What to do -
Format the listing from the line containing "You are a GUI" up to and including the line containing "[x=863, y=738]" as a Markdown table. Use two columns, Row for the line's number and Text for the line itself, and leave out any blank lines.

Stored rows -
╭──
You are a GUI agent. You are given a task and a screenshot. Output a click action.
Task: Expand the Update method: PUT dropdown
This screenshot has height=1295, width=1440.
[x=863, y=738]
╰──
╭──
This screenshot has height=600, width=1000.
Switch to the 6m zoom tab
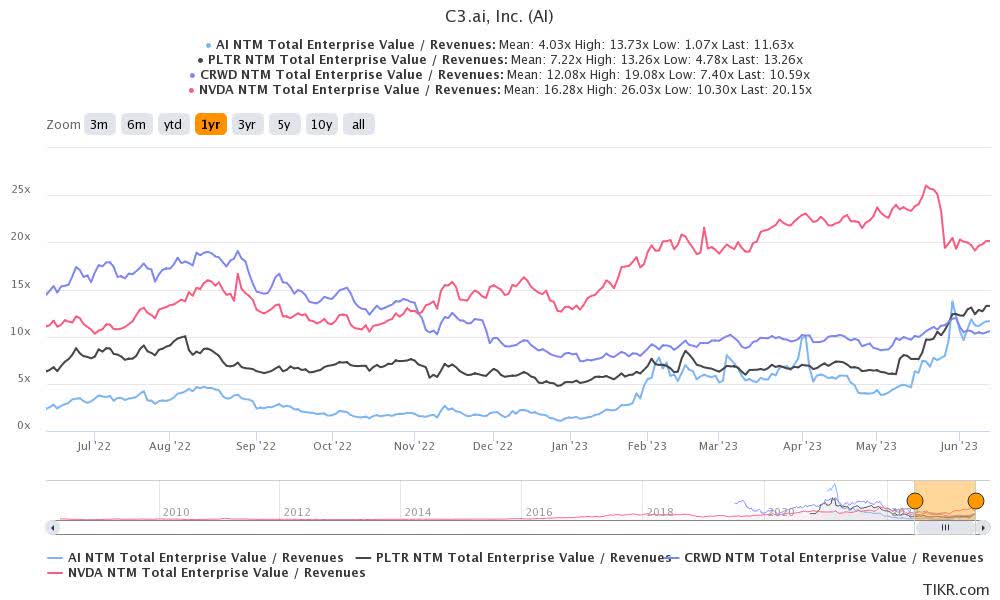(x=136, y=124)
╰──
╭──
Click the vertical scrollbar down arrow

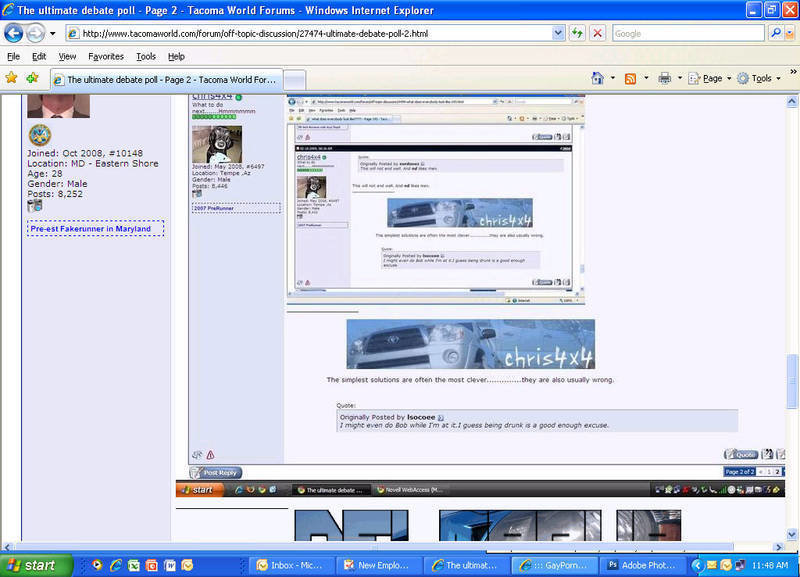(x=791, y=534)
╰──
Expected answer -
| Row | Text |
|---|---|
| 1 | You are a GUI agent. You are given a task and a screenshot. Output a click action. |
| 2 | Task: Expand the Update method: PUT dropdown |
| 3 | This screenshot has height=1295, width=1440. |
| 4 | [x=863, y=738] |